## WHAT THIS TASK INVOLVES
Each line in the entries below that holds the string "computer" must be copied.

(Saved data entries)
* * *

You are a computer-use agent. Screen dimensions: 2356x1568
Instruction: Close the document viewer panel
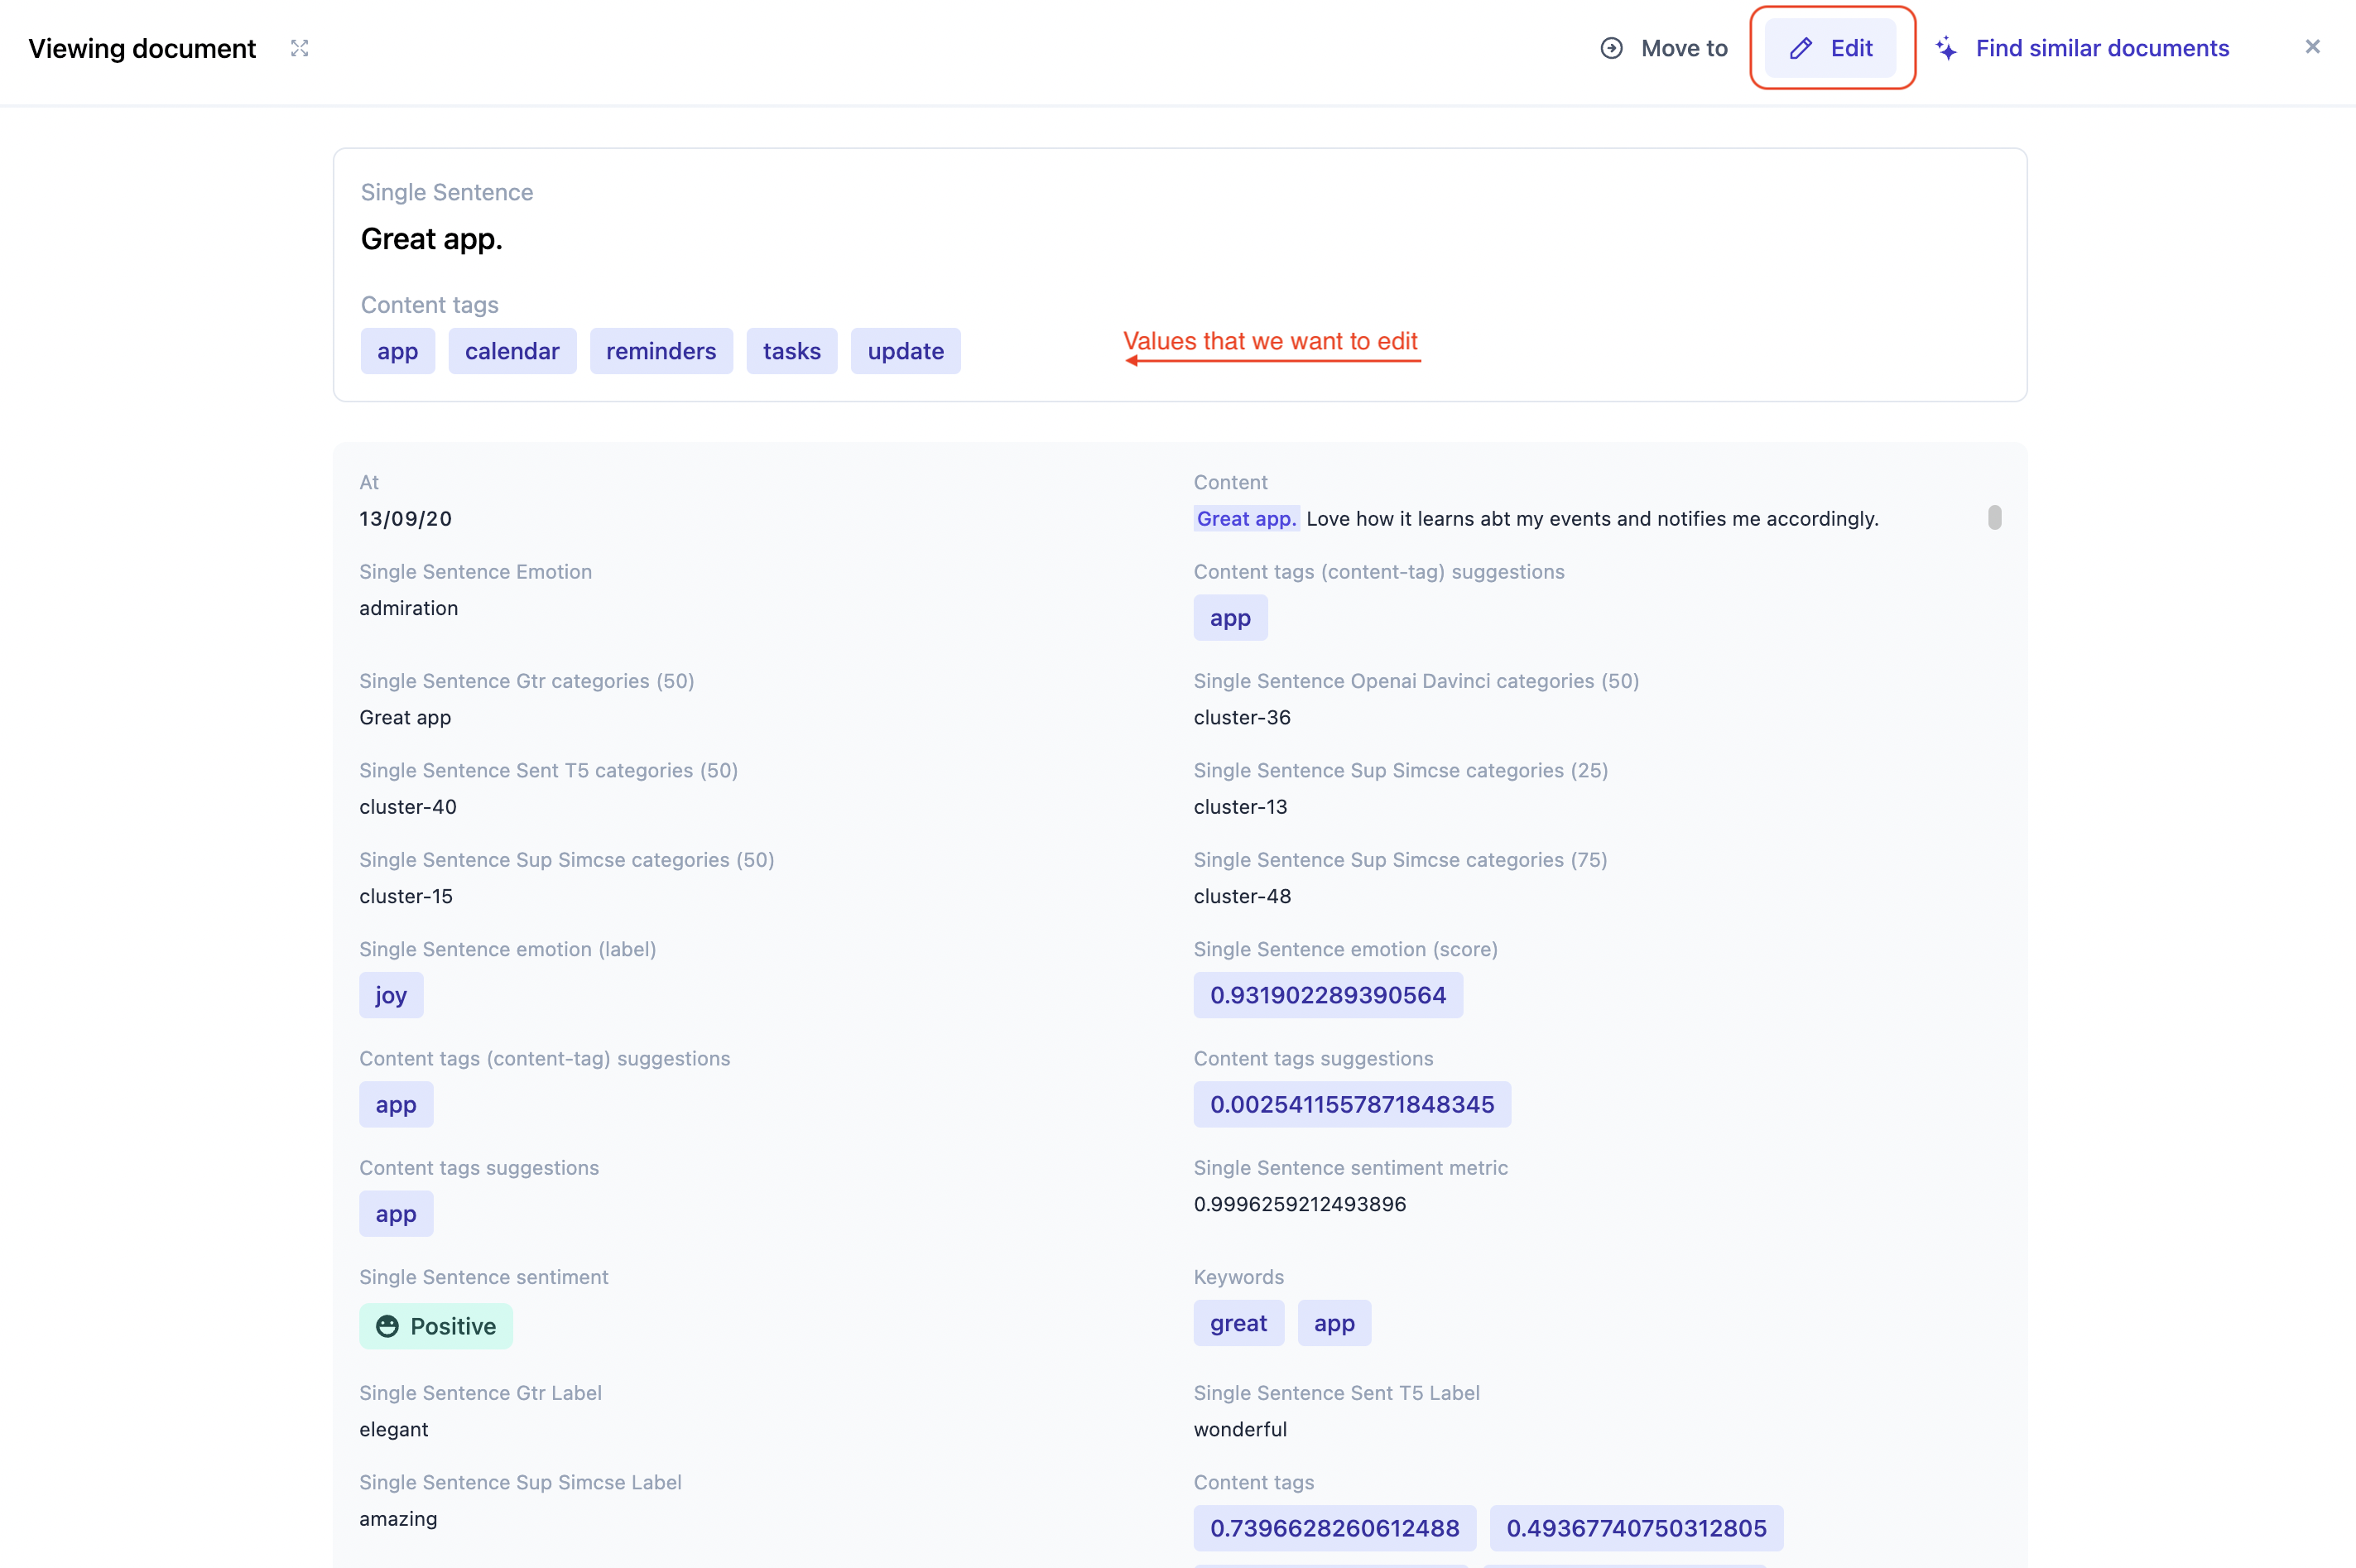tap(2312, 46)
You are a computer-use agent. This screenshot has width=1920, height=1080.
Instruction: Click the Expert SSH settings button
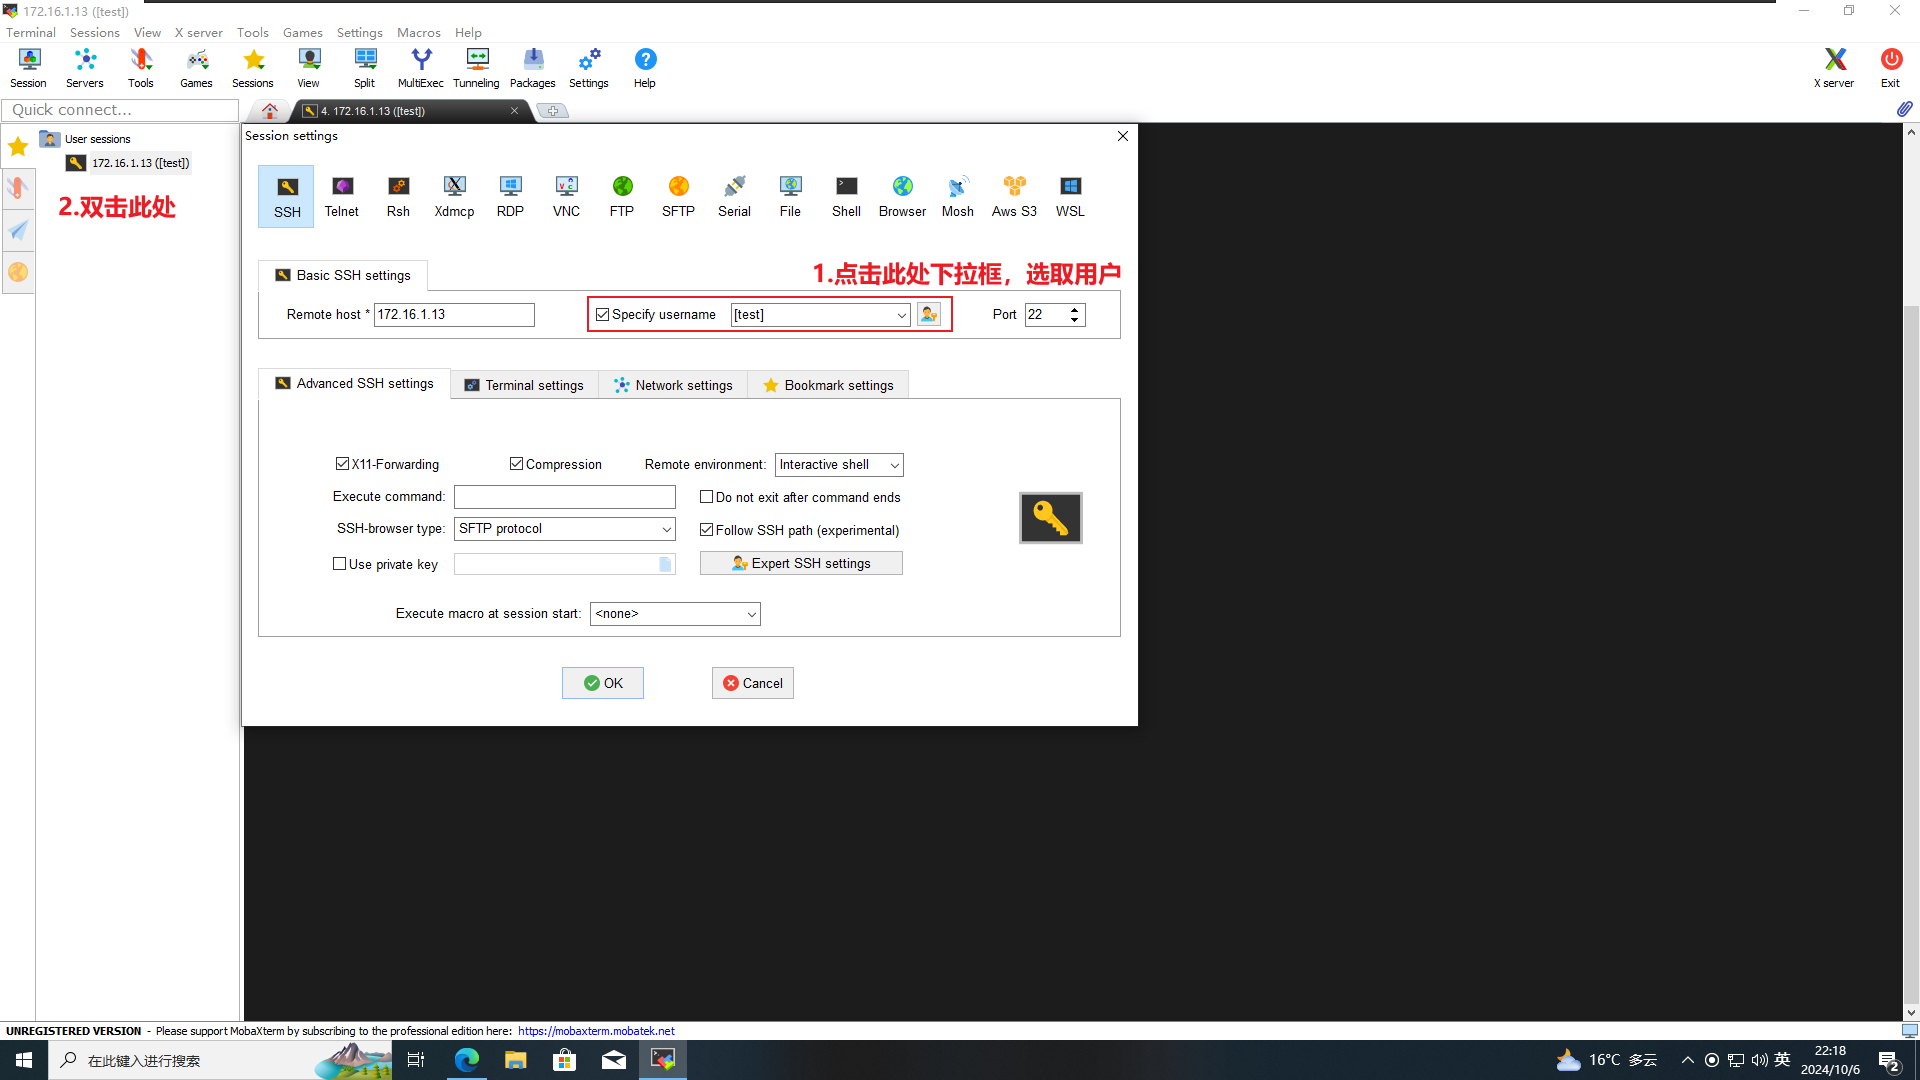coord(801,562)
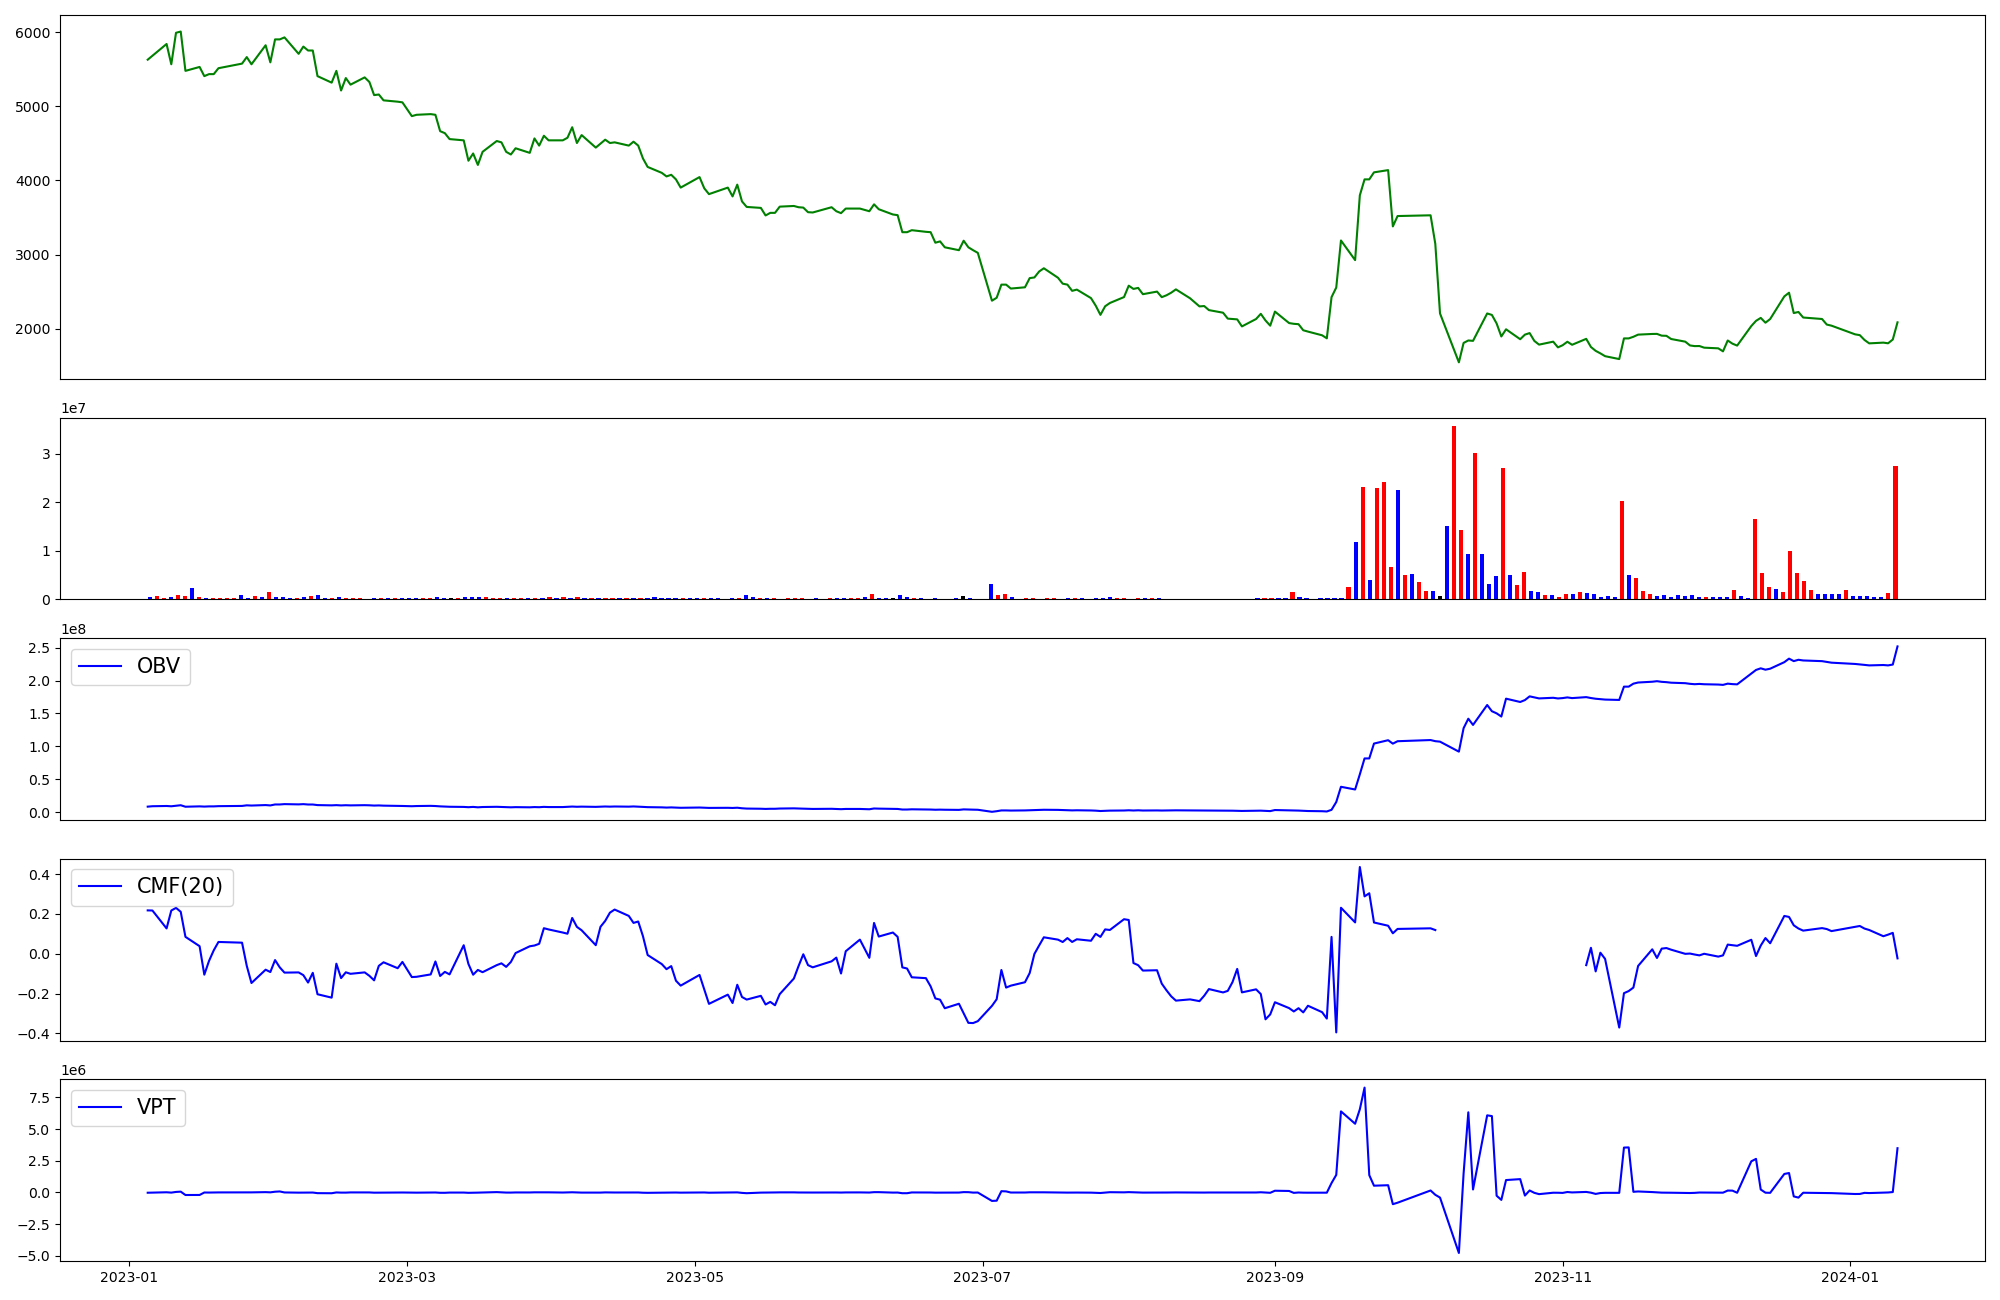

* * *

## EXERCISE RESPONSE
You are a computer-use agent. Screen dimensions: 2356x1568
You are a computer-use agent. This screenshot has width=1920, height=1080.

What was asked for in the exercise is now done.